● Material to process:
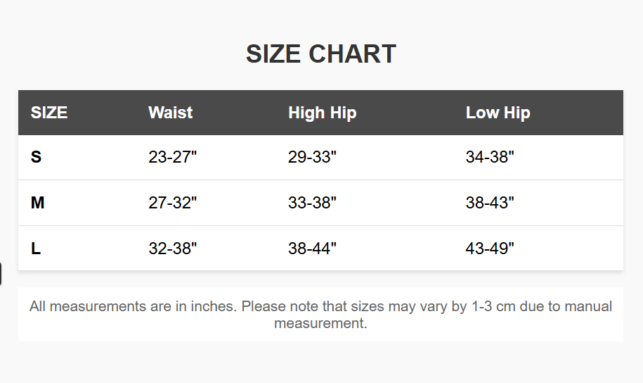The width and height of the screenshot is (643, 383).
Task: Select the 29-33" high hip value
Action: click(x=312, y=158)
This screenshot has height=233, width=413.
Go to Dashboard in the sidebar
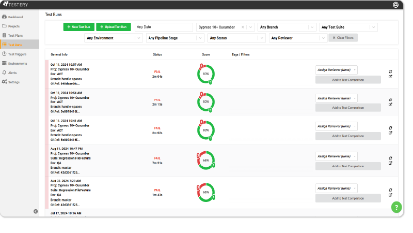[x=19, y=17]
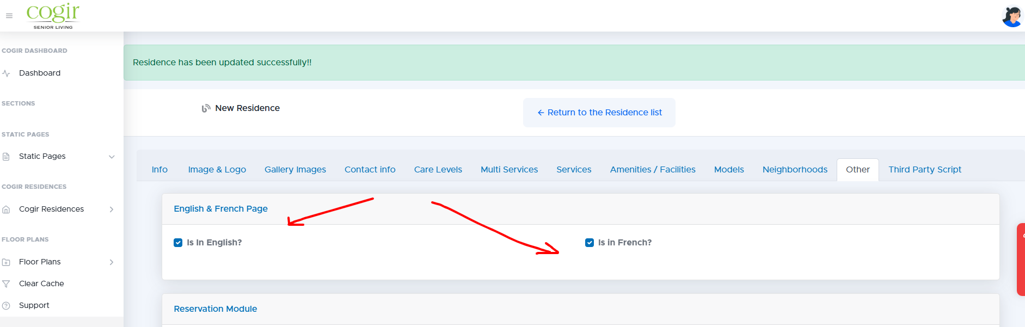Click the Clear Cache filter icon
Image resolution: width=1025 pixels, height=327 pixels.
[6, 284]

● Work request: Copy, without the pictures, exactly the lines from the line with "This screenshot has height=233, width=413." through the end of the material above, both ends included.

● Result of the task:
This screenshot has height=233, width=413.
Go to Dashboard in the sidebar
[x=19, y=17]
Click the Clear Cache filter icon
Image resolution: width=1025 pixels, height=327 pixels.
[6, 284]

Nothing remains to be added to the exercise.